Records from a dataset

↓↓↓

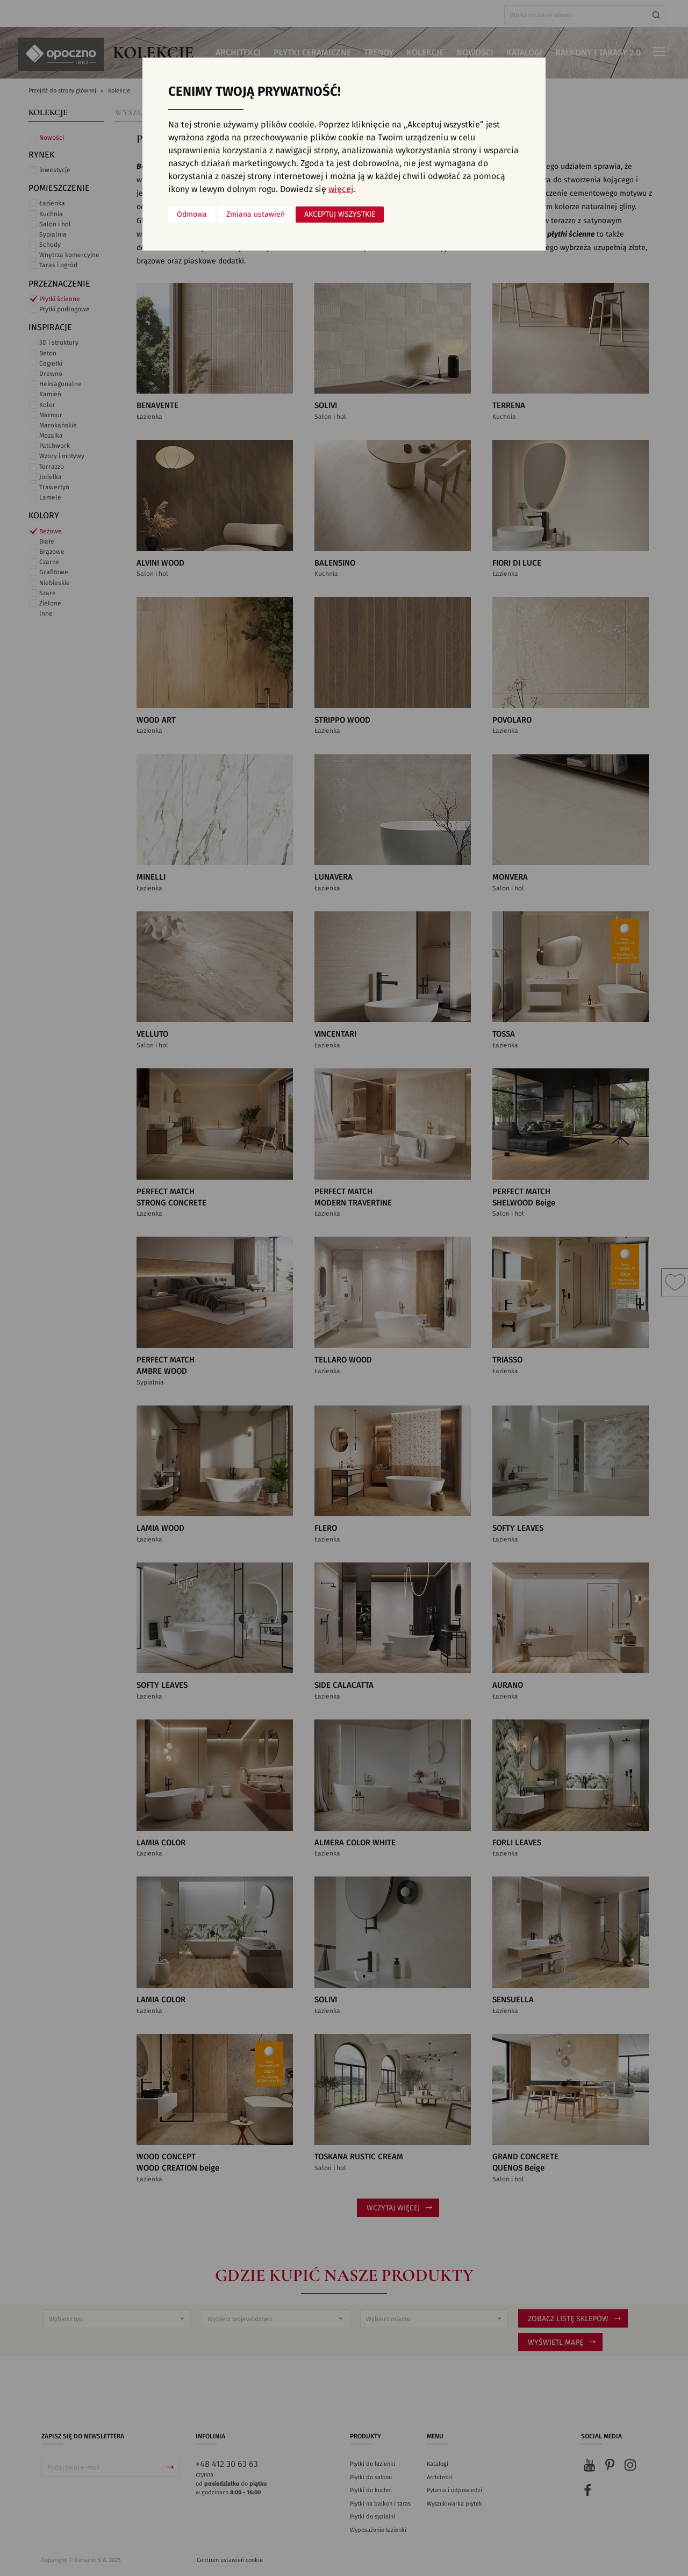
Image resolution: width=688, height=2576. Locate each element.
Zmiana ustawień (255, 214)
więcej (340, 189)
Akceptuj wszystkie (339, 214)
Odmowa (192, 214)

↑↑↑

• Problem to solve: Print all of the records above verbatim, leaving out the pictures.

• Response for this exercise:
Image resolution: width=688, height=2576. Locate each element.
Zmiana ustawień (255, 214)
więcej (340, 189)
Akceptuj wszystkie (339, 214)
Odmowa (192, 214)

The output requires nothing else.